On Tuesday, a coalition of Democratic strategists, labor unions and liberal activist groups that helped defeat Bush’s efforts in 2005 plans to launch a similar campaign. They intend to target McCain and dozens of GOP congressional candidates who have supported proposals to allow workers to divert some of their payroll taxes out of the Social Security system and into private investment accounts.

The groups, coordinating with the Democratic National Committee and strategists for the party’s presumed presidential nominee, Illinois Sen. Barack Obama, will focus on organizing seniors -- a key voting bloc in Florida and several other battleground states and one that has been courted heavily by McCain.

“McCain ought to realize that Bush got burned terribly on this, and nothing’s changed,” said Edward F. Coyle, executive director of one group, Alliance for Retired Americans.
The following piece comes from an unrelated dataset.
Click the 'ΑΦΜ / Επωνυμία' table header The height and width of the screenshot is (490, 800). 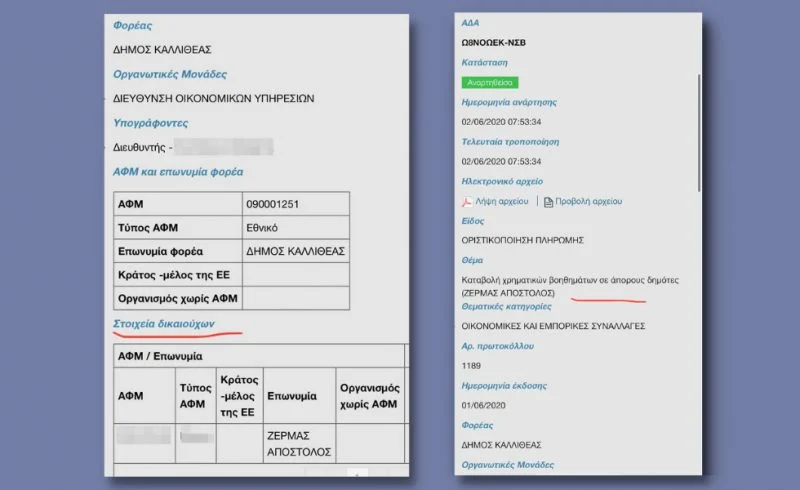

This week, the coalition -- which began laying its plans Friday in a conference call arranged by the DNC -- will start demonstrating at McCain’s events and offices, particularly in key states with many seniors. The group has ordered thousands of signs with “Hands Off My Social Security” on one side and “My Social Security Is Not a Disgrace” on the other.

Although the party can work with outside groups on grass-roots organizing, campaign laws prohibit those groups from coordinating with the party on paid advertising. Some organization officials said Sunday that they anticipated acting on their own to pour money into TV and radio spots targeting McCain and other Republicans on the issue.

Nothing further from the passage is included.